LISTA DE TAREFAS:
• A. De acordo com o trecho sobre o canibalismo do capital, qual área de vegetação nativa o Brasil desmatou de 1985 até hoje?
• B. Transcreva fielmente as linhas dos registros a partir da que contém "The image size is (402, 402)." e seguindo até a que contém "Open the NZD", ambas incluídas.

TRECHO PARA LEITURA:

==========

Thiago
Toledo Leite Ferreira da Rocha: O
canibalismo do capital
A
América Latina é vítima de uma armadilha neoextrativista: o modo como está
inserida no sistema global de valorização do valor – enquanto fornecedora de
commodities –, forçou-a a tornar-se um verdadeiro buraco de extração. O Brasil
é caso exemplar disso.
Coloca
seus biomas à disposição de um agronegócio criminoso, permite a exploração de
petróleo na foz do Amazonas, institui leis como as do Marco Temporal e PL da
devastação, que não sinalizam outra coisa que o aprofundamento desta lógica
extrativista – desdobramento trágico do sentido imposto ao Brasil desde a sua
colonização, que fez dessas terras um experimento econômico onde a civilização
foi uma espécie de consequência indesejada.
O curso
dessa história fez com que hoje nos tornássemos a maior fronteira de devastação
ecológica no mundo. De 1985 até hoje, desmatamos aproximadamente 110 milhões de
hectares de vegetação nativa, área maior do que todo o território da Bolívia.
Mas, hoje, frente a catástrofe ambiental, que marca o fim da linha deste modelo
predatório, trata-se de questionar: o que nos habilitou a conviver com tamanha
destruição, e conviver com ela com tamanha insensibilidade?

==========

REGISTROS DO CONJUNTO:
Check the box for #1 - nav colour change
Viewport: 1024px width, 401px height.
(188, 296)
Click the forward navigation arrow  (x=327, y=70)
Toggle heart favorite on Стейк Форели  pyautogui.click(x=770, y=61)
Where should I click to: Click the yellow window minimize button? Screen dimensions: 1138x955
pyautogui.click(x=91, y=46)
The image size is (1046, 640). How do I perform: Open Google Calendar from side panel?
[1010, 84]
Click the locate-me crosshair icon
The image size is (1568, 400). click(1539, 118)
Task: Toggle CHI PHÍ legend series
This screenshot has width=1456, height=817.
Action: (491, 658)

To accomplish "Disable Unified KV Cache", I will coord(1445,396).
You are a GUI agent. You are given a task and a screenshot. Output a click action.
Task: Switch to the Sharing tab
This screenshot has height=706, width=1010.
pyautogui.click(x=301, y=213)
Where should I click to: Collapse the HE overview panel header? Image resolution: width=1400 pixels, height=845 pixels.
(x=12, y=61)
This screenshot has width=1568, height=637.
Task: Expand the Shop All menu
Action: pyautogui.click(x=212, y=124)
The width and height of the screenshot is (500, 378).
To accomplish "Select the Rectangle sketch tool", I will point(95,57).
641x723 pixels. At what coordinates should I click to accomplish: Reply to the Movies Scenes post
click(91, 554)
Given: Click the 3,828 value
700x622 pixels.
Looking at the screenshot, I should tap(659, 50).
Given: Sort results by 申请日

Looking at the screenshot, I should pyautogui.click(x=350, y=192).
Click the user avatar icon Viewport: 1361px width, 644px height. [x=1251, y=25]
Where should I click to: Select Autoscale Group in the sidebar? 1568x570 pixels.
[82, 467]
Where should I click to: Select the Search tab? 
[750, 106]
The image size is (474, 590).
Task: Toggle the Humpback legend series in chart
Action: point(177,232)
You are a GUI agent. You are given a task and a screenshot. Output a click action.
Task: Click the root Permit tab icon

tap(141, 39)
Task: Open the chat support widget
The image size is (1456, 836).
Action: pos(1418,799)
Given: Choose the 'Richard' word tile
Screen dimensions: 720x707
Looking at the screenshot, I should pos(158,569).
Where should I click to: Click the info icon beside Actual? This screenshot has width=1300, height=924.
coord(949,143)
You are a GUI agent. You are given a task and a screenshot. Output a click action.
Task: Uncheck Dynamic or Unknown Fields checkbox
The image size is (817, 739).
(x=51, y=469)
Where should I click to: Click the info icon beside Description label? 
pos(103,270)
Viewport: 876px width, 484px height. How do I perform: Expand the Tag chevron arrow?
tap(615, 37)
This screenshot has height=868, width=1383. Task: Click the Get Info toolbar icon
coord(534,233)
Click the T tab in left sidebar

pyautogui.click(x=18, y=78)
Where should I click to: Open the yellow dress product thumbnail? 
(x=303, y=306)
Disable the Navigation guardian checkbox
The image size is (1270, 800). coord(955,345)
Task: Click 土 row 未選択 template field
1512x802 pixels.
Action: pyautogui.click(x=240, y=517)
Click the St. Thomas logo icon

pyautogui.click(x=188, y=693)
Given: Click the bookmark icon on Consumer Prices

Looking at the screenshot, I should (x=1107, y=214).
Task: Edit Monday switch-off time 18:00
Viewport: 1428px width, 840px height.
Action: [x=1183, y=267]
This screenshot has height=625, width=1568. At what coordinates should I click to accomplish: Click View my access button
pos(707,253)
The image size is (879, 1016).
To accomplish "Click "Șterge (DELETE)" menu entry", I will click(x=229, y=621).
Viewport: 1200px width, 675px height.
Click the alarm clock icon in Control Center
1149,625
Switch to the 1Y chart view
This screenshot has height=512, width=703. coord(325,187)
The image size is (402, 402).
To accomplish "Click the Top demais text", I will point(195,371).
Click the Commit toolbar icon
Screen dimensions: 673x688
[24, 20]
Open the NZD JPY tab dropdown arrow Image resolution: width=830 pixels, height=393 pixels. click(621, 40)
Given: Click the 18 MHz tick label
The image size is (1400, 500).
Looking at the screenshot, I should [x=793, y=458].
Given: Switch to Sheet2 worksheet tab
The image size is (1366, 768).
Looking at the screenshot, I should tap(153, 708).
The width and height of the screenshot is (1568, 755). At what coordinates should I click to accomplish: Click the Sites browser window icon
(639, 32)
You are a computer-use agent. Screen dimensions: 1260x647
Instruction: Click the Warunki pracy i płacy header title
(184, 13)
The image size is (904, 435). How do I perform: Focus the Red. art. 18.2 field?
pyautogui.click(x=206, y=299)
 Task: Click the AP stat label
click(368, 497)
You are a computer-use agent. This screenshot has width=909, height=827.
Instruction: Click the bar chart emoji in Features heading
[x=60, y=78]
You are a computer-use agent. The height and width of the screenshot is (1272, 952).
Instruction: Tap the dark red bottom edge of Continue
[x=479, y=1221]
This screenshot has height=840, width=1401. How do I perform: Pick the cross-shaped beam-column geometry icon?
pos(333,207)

==========

LISTA DE RESPOSTAS:
• A. Aproximadamente 110 milhões de hectares, área maior do que todo o território da Bolívia.

• B.
The image size is (402, 402).
To accomplish "Click the Top demais text", I will point(195,371).
Click the Commit toolbar icon
Screen dimensions: 673x688
[24, 20]
Open the NZD JPY tab dropdown arrow Image resolution: width=830 pixels, height=393 pixels. click(621, 40)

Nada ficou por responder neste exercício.